Tips for dry season

Apisai Basaqa takes advantage of the recent rainfall to work on his farm in Sigatoka. Picture FELIX CHAUDHARY

THE dry season is here. It is this time of the year that people get sick more often because of the windy and dry condition we go through daily.

It is, therefore, important that people should be well versed with important tips to keep them healthy in this dry weather.

Dehydration is one of the most common causes of sickness in such prolonged dry season and most people get sick because they tend to take for granted the basic yet important component of human life — drinking water.

Water is a basic need of human life and people need to be aware of its importance especially in such weather when it is really hot in the day and it’s really cold in the night. Water, www.mydr.com.au explained should be given to counteract dehydration in hot or humid weather, regardless of people’s activity level.

Drinking water helps lower your body temperature and replace the fluid you lose through sweating.

It should be drunk before you get to the stage of feeling thirsty.

People who love fizzy drinks and other drinks such as coffee, or alcohol-containing beverages should remember that they are no substitute for water. Although they contain water, they also contain ingredients which are dehydrating.

The website also highlighted that sports drinks contain carbohydrates and electrolytes that are useful for exercising in hot weather.

Elder members of the family should be encouraging their children the importance of drinking water and supervision is warranted for young family members especially children as they are vulnerable to sicknesses in such dry weather.

It is important that family members are educated on the importance of drinking water to maintain healthy living and avoid sicknesses. The health website www.mydr.com.au also recommended that during hot weather we should be drinking water even when not thirsty.
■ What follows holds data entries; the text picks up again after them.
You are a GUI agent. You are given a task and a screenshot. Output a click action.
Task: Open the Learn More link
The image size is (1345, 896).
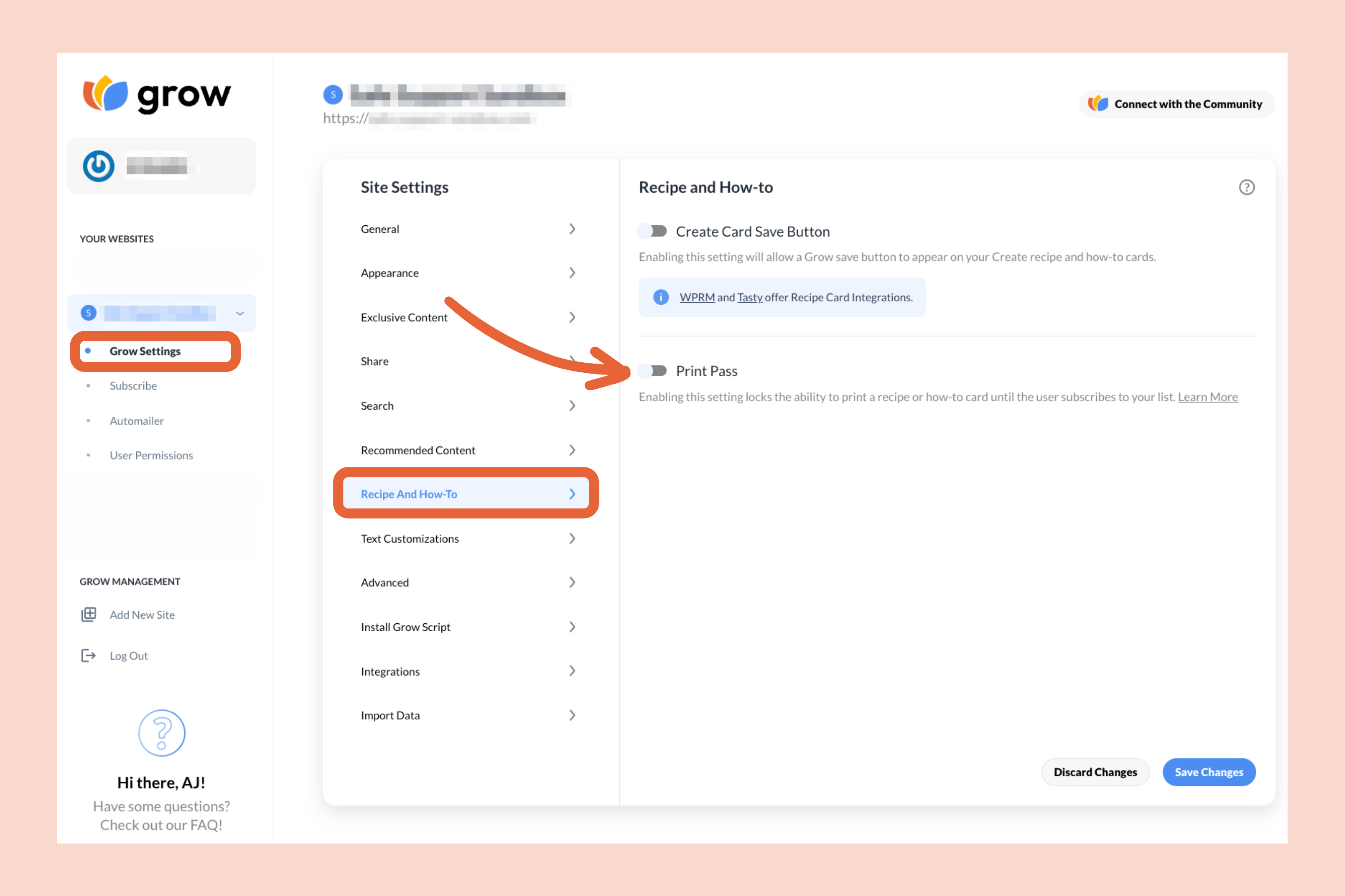(x=1207, y=397)
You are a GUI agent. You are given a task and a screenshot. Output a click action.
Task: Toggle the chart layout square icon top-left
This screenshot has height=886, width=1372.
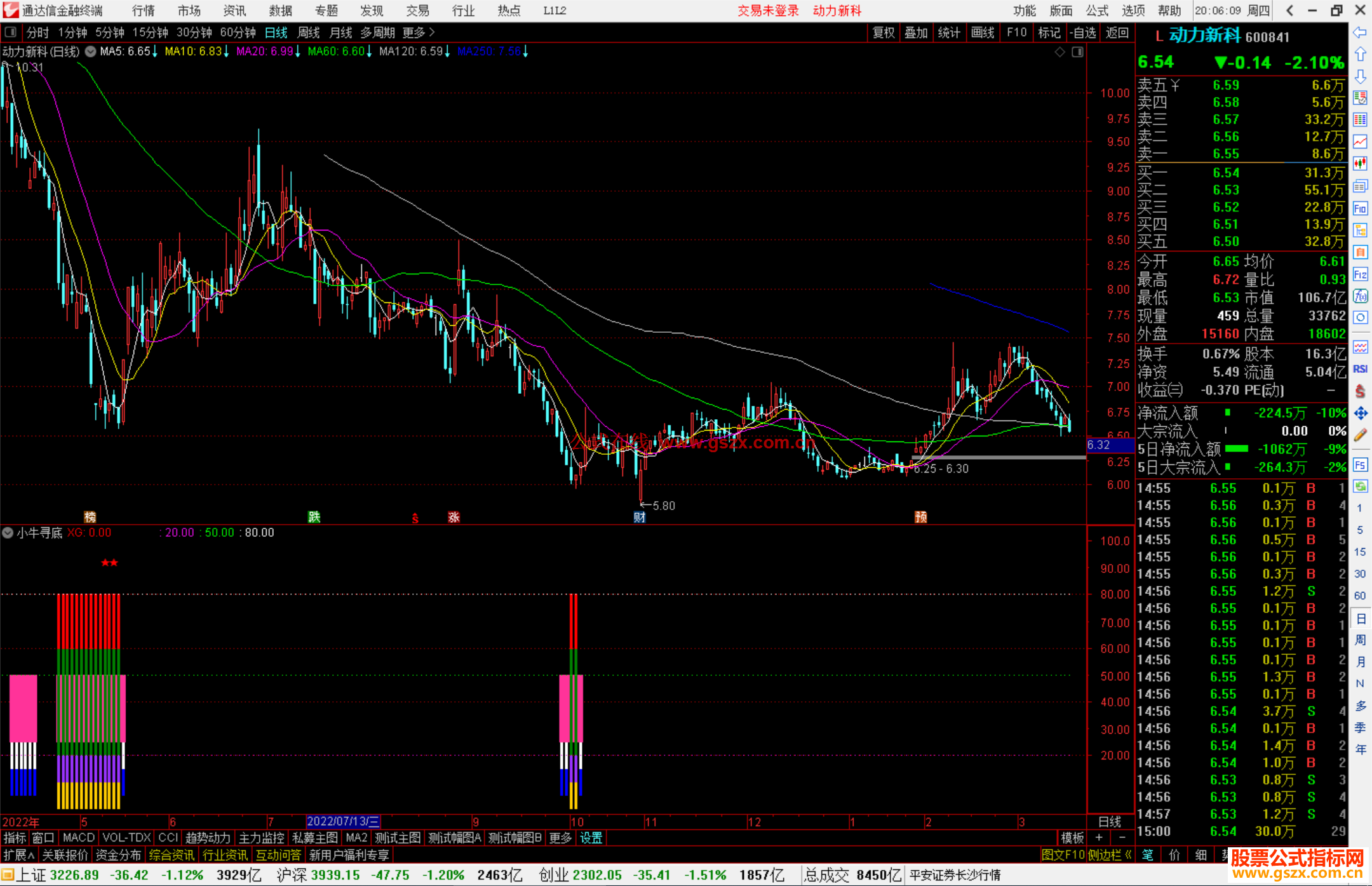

You can tell if you are well hydrated if you do not feel thirsty and your urine is a dilute (clear) colour.

Other things you can do to avoid dehydration during hot weather include:

  • avoiding the sun in the middle of the day — exercise or do outdoor activities early in the morning or evening instead;
  • wearing sunscreen and a hat that shades your head, neck, ears and face — sunburn stops your body from cooling itself down properly;
  • wearing thin, loose clothing — this allows good airflow, which helps sweat evaporate; and
  • avoiding dark clothing, as this absorbs more heat than light clothing.

Whatever you do and wherever you are during the day or even in the night, it is important to keep in mind that you need to continue drinking water as this is the only possible way to counter sicknesses and diseases.

The early stages of dehydration usually have no signs or symptoms, but can include dryness of the mouth and thirst.

Other symptoms of early or mild dehydration may include: (Source: www.mydr.com.au)

  • Head ache;
  • Dry skin;
  • Passing less urine than normal;
  • Tiredness; l Dizziness; and
  • Cramping in the arms and legs.

As dehydration increases, signs may include:

  • extreme thirst and parched mouth and tongue;
  • rapid pulse;
  • dark, yellow urine; l little or no urination; and
  • sunken eyes.

In infants, a sunken fontanelle (the soft spot on the top of the head) skin that has lost its elasticity and doesn’t quickly return to its normal position after being pinched; the absence of tears when crying, irritability or drowsiness and irrational behaviour.